**Challenge:** Copy word for word every line of the items below, from the line containing "The height and" down through the line containing "click(x=930, y=187)". Leave the pictures out of your copy.

**Information supplied:**
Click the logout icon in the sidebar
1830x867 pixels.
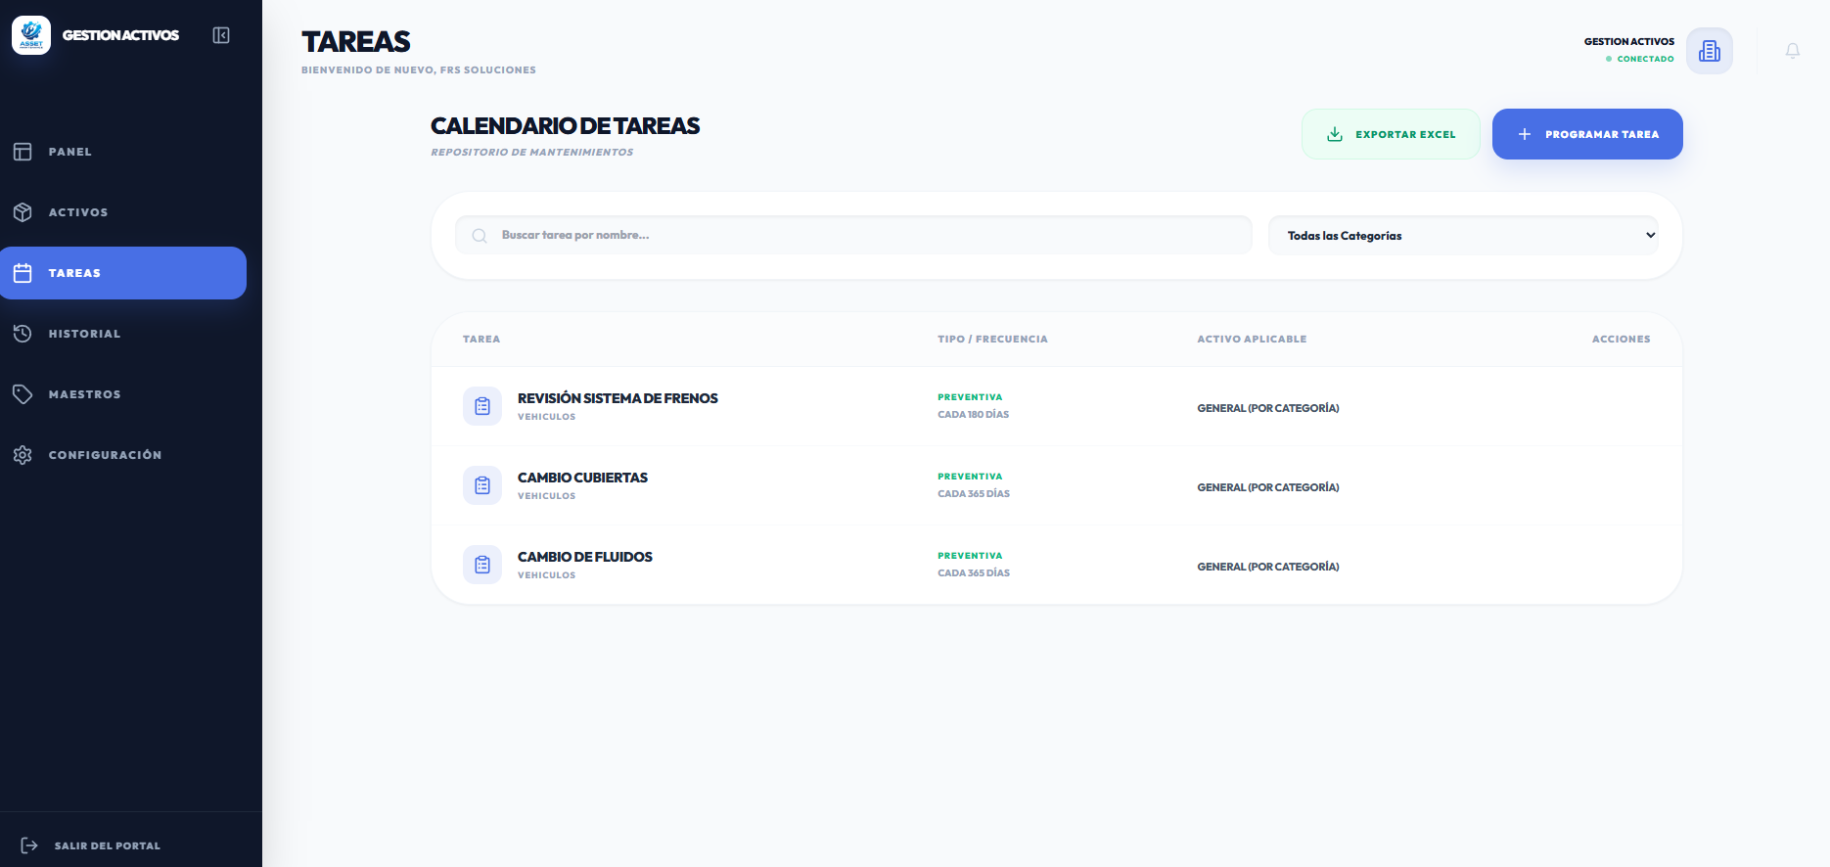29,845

---

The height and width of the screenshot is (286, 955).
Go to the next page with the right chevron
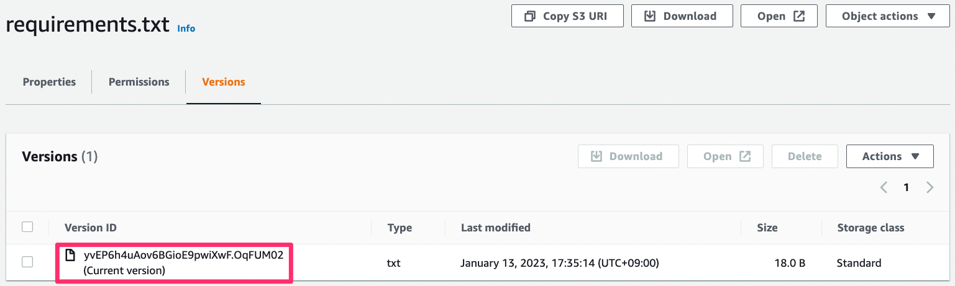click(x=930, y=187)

**Answer to this task:**
The height and width of the screenshot is (286, 955).
Go to the next page with the right chevron
click(x=930, y=187)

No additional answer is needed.